14 de dezembro de 2017

Antonio Sá da Silva

O que a Assembleia Legislativa do Rio de Janeiro e o samba de Bezerra da Silva têm hoje a nos dizer sobre a depreciação da ética pública?

A um partido-alto do Rio de Janeiro, Bezerra da Silva, cuja língua afiadíssima denunciou aos quatro cantos e por muito tempo a conivência do Estado com o crime, talvez venha ocorrer daqui a algum tempo o que se deu com Santo Antônio, o santo português do séc. XIII que se diz ter a língua preservada até hoje e por causa do bom uso que fez dela para denunciar as contravenções de sua época. Mas não sejamos ingênuos a ponto de transformar a ALERJ na “Geni” da nação, pois o problema é muito mais grave do que parece quando alguns que fogem da polícia incendeiam outros para, no meio da fumaça, escaparem com vida.

A bem da verdade, quando outro santo, Santo Agostinho, refletindo sobre os motivos que levaram o Império Romano a sucumbir naquele séc.
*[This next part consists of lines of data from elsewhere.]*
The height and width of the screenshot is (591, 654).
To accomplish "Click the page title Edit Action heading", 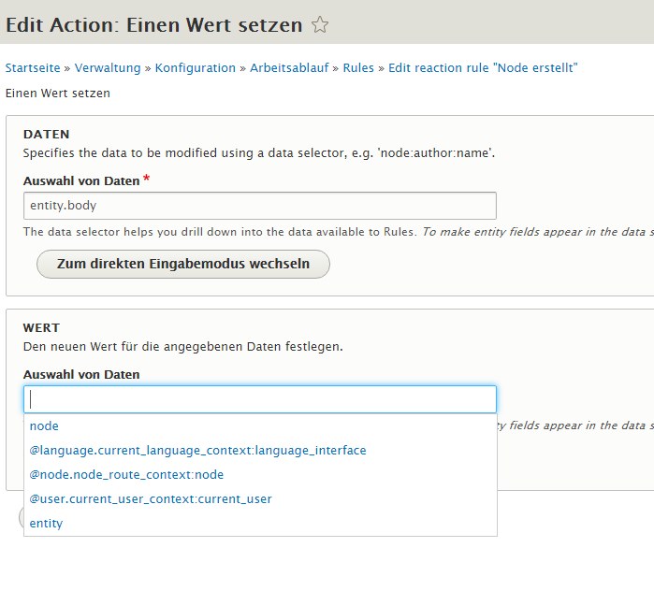I will pyautogui.click(x=153, y=25).
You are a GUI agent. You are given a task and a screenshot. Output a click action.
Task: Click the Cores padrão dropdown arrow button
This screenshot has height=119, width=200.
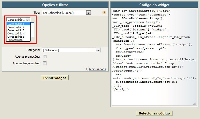pos(28,20)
V, afirmou que é pela justiça, pela utilidade comum das pessoas, que os legisladores legislam, que os governos governam e que os juízes julgam: afastados deste compromisso, “tais agentes se convertem numa quadrilha de ladrões e salteadores”. O enfrentamento desse desvio de função não dispõe de uma resposta messiânica, capaz de nos redimir do pecado da corrupção: a história da administração pública não testemunha nada mais auspicioso que a luta entre a “Cidade de Deus” e a “Cidade dos Homens”, como o Bispo de Hipona escreveu e Bezerra da Silva acentuou, isto é, sempre houve e sempre haverá quem vai se esconder “atrás da gravata e do colarinho”, procurando se tornar invulnerável às reprimendas da lei.
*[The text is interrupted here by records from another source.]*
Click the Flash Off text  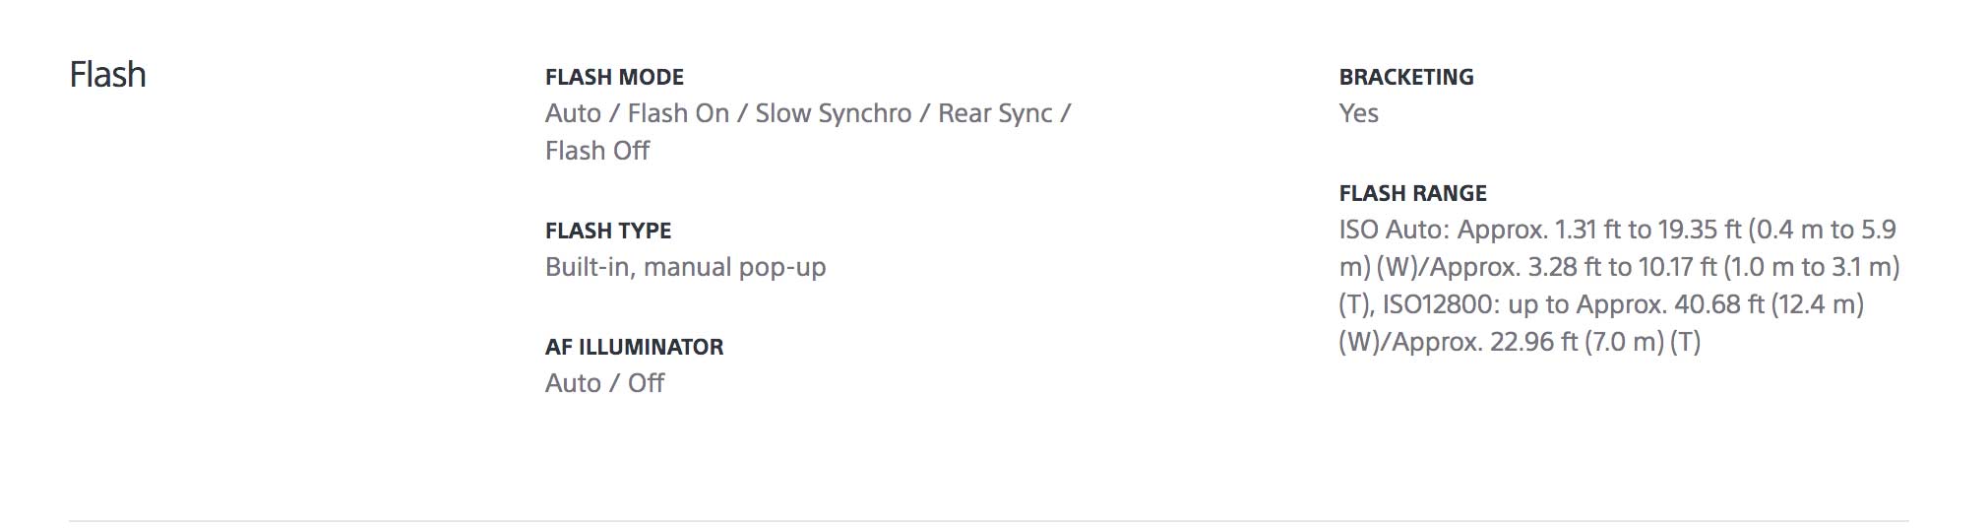(x=597, y=151)
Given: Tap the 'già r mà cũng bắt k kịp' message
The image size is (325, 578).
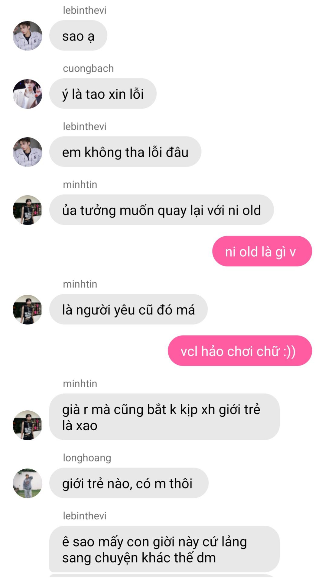Looking at the screenshot, I should click(164, 417).
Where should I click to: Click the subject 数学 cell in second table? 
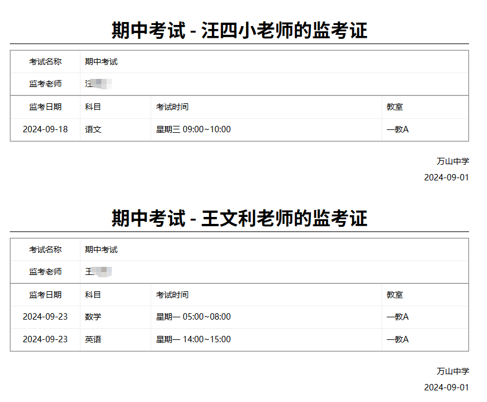click(x=91, y=317)
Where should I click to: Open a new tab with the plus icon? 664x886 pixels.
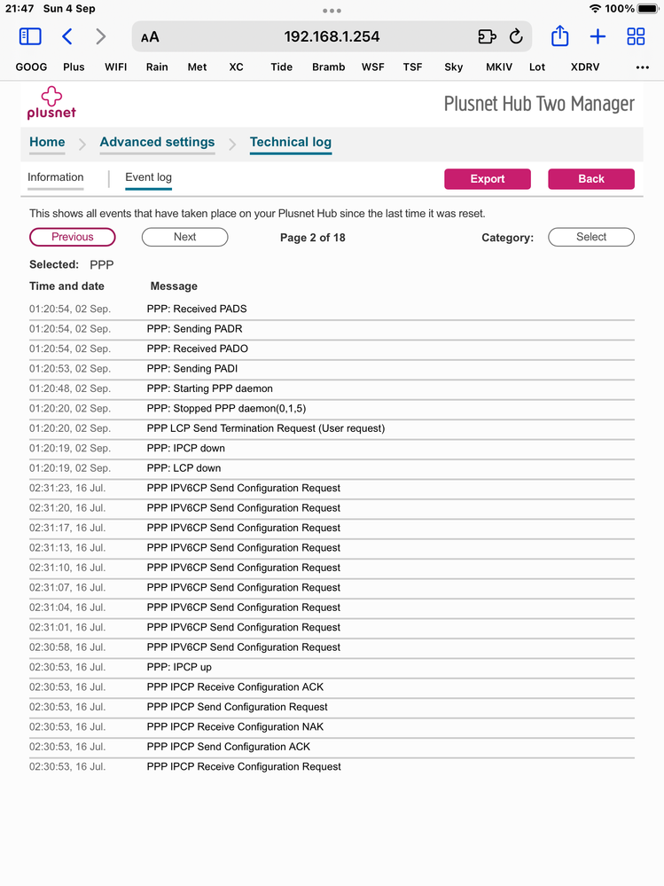click(x=598, y=36)
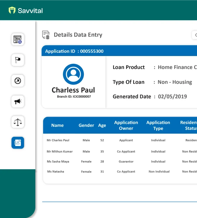Image resolution: width=197 pixels, height=218 pixels.
Task: Click the Savvital shield logo
Action: 12,10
Um jesuíta mineiro, Henrique Cláudio de Lima Vaz, para alguns o maior filósofo brasileiro, notabilizou-se em vida dentre outros pelos seus importantes estudos de antropologia cultural; denunciou exemplarmente o grande paradoxo da nossa civilização: a de ser “prodigiosamente avançada na sua razão técnica e vergonhosamente indigente na sua razão ética”. De fato, dispomos hoje de recursos, conhecimento e tecnologia suficientes para erradicar todos os males que atormentam a humanidade desde a sua origem; continuamos, todavia, tão iguais como sempre fomos: egoístas, narcisistas e dissimulados. “A corrupção é só aquilo que os outros fazem”… E parece que nunca se bradou e se silenciou tanto em tão pouco espaço de tempo contra a malversação da coisa pública como agora; como tudo que se usa muito sem cuidado, a palavra “ética” se gastou e talvez nada mais seja para alguns que uma palavra banal como outra qualquer.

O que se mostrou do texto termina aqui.